*TEXT EXTRACT:*
Friday, February 15, 2008

Mourning Song

Tonight I began a movie because I wanted to laugh at it. But in the end, I found that it had chosen its faults well, and I really could not laugh at them. Indeed, quite the opposite. I found myself strangely touched---moved by that queer, exquisite, aching flutter which tells us that someone has struck a chord in our hearts, and disturbed with their stone the smooth unruffled surface of our beings. It was humbling, to be so stirred by a movie that I had intended only to ridicule. I repeat, it was humbling. It was also instructive.

The movie is "Becoming Jane." I had been led to expect that it would include strident feminism and sexual innuendo. There were those things in it. At several points I was glad to be watching with a remote control and the ability to mute or fast-forward scenes. But these things, though egregious, are not always the sum total of a movie. In the story which I intended to mock for its shallowness and anachronisms, I found an element of depth and historical---indeed, universal---accuracy that far exceeded its regrettable accessories.

Boy meets girl. Both are penniless. All hopes of a respectable union are dashed, one after another. He weakens; they part; each becomes engaged to someone else. They meet again, by chance. The agony is unbearable, and so they decide to run away together. On the journey, however, she discovers that his family is dependent on him for money. She cannot bear that their love should be the means of making so many so unhappy, and thereby turn to bitterness. This time, it is she who breaks matters off. She returns home. He marries someone else. Many years later, they meet in a public room. His eldest daughter is with him; he has named the girl after her. She reads her book to his daughter, and in the chosen passage we hear an infinity of what might have been, but without complaint. Then she folds her hands over the book, and is still.

*PROBLEMS AND TASKS:*
1 - In the reflection on the movie "Becoming Jane," list the adjectives used to describe the flutter that tells us someone has struck a chord in our hearts.
2 - Pick up the reflection on the movie "Becoming Jane" after its final sentence and continue it.

*DATA BLOCK:*
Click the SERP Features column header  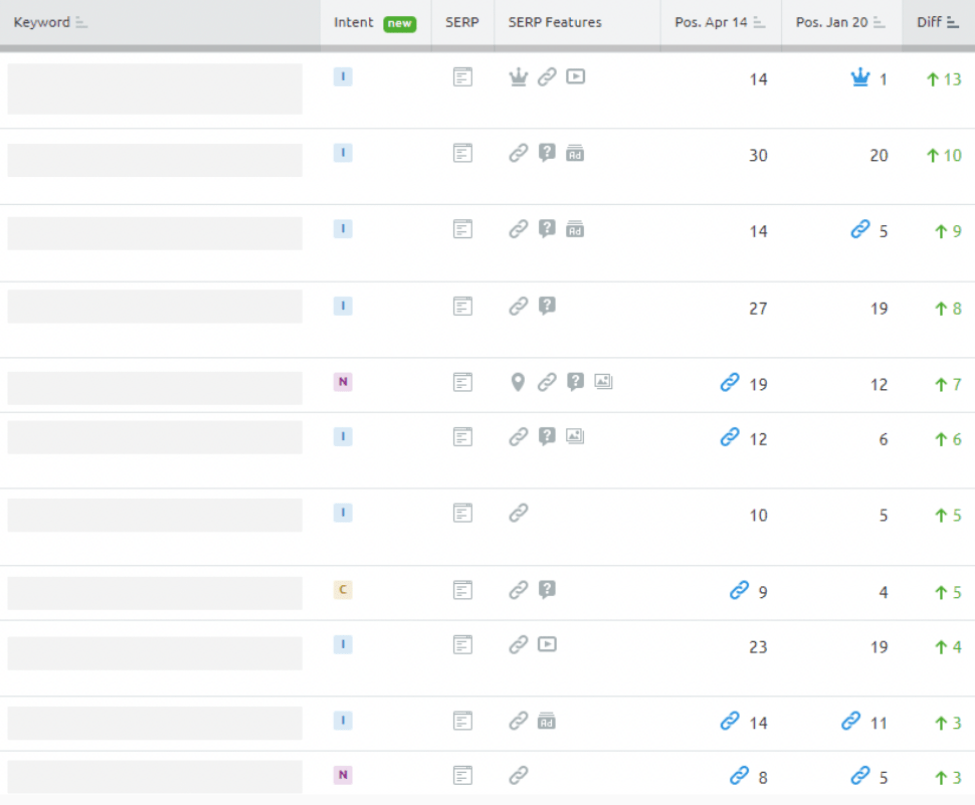(x=555, y=22)
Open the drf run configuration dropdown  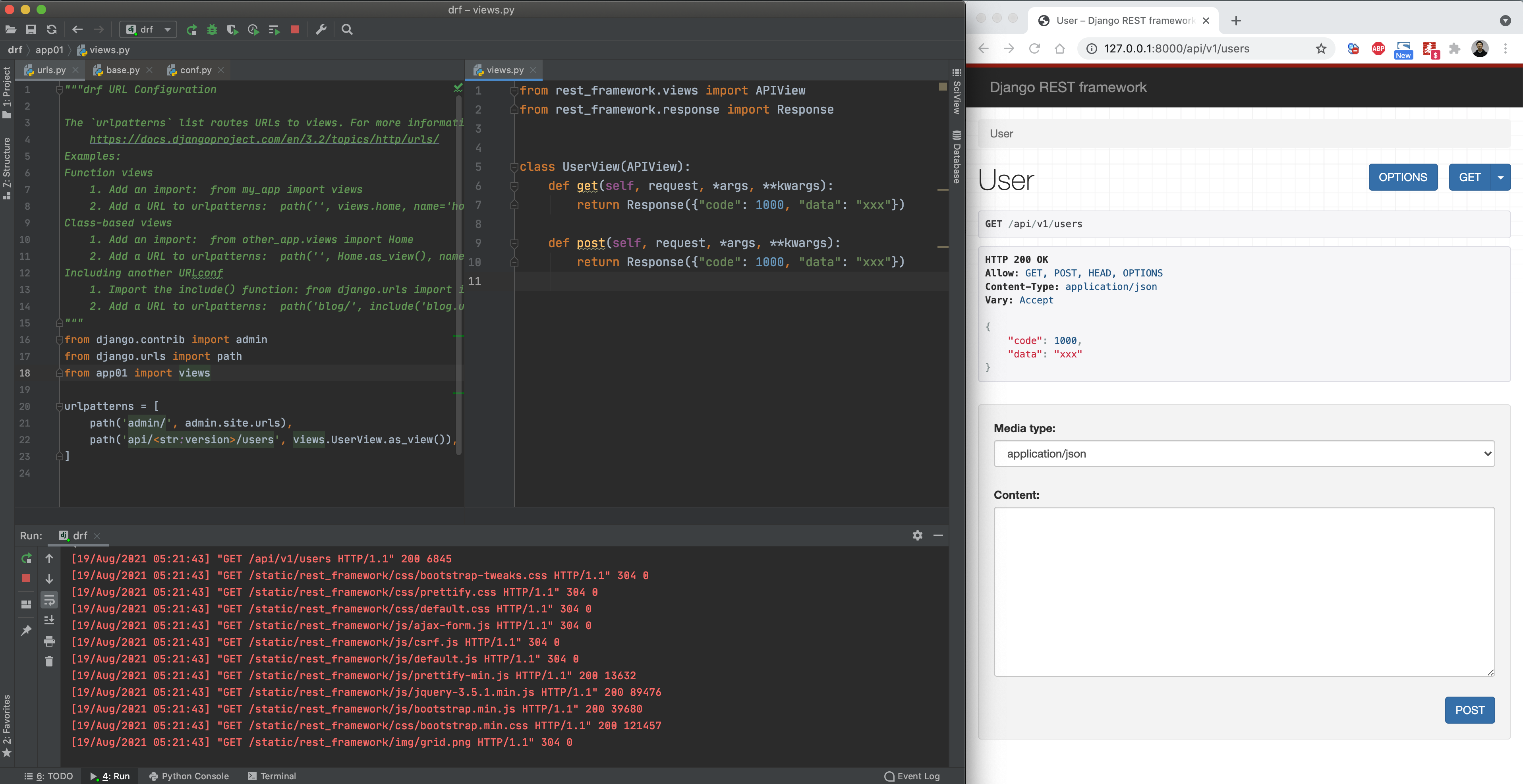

*ANSWERS TO THE EXERCISE:*
1 - queer, exquisite, aching

2 -
You see, this is a story about pain, and its most unusual feature is that it does not try to hurt you, but cannot avoid doing so, because the reality which it portrays is an open wound. In its best elements I believe is a mourning song, all the more powerful because restrained and quiet, as deep grief so often is. When we are in pain, sometimes we run mad. But those times are rare; more frequently we sit, and rock ourselves, and hold it in, betrayed only by the occasional, shuddering breath. Our minds cry out to us, but our lips are silent. Our bodies shake, but we are also still, too fragile to move for fear of breaking altogether. That is what this movie is like---it is like the stillness of a bowed head and a grief accepted, endured, overcome.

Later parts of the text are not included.